Dataset records =>
══════════════════════════════
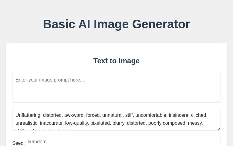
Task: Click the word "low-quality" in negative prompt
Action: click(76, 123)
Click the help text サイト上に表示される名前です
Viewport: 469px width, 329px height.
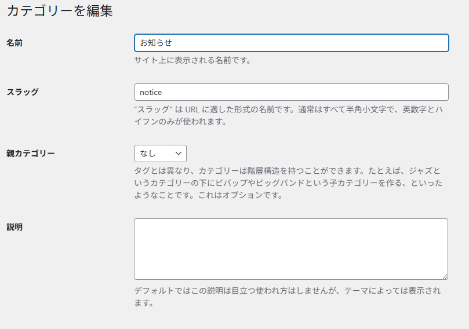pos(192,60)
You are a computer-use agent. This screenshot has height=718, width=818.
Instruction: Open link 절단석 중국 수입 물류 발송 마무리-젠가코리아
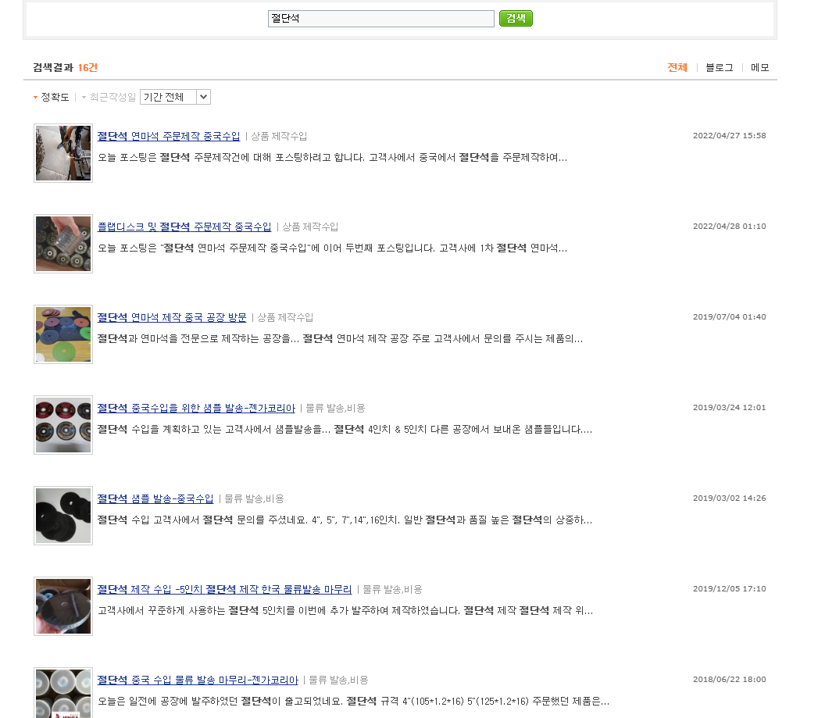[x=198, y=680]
══════════════════════════════
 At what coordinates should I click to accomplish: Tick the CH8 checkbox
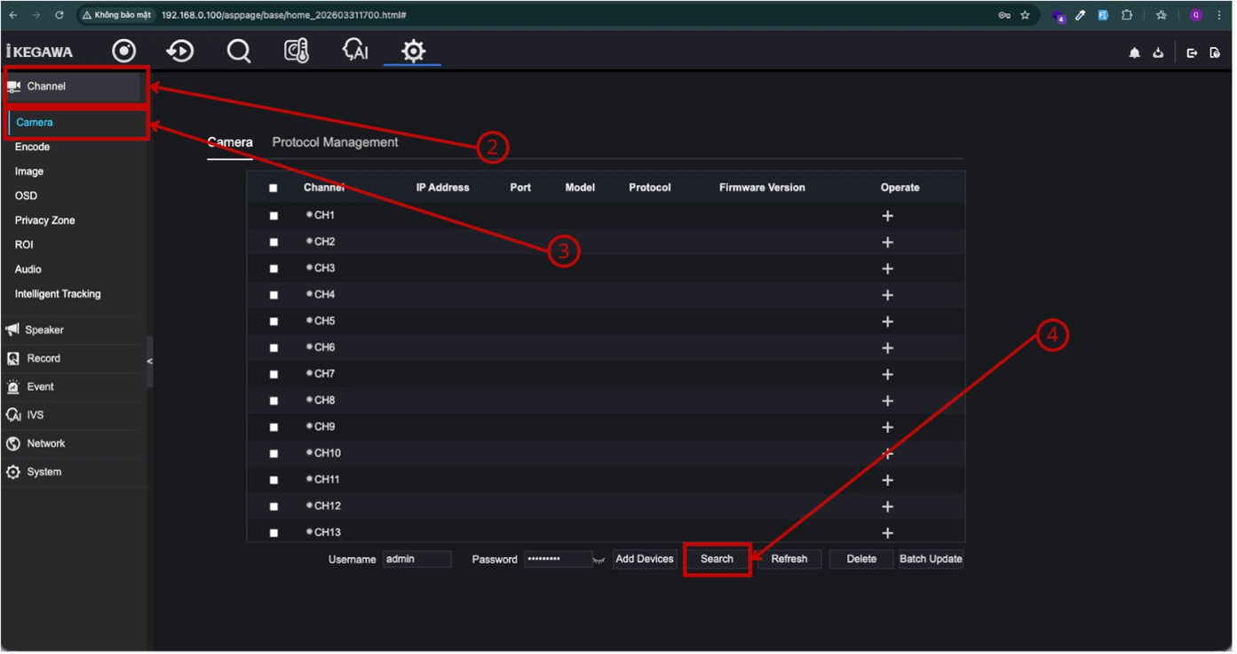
══════════════════════════════
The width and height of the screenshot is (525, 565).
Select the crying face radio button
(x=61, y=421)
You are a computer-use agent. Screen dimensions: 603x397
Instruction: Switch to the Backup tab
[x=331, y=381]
══════════════════════════════
Problem description =>
Wherever the string "computer" appears in a line of the records above, copy that line.

Response =>
You are a computer-use agent. This screenshot has height=718, width=818.
You are a computer-use agent. Screen dimensions: 603x397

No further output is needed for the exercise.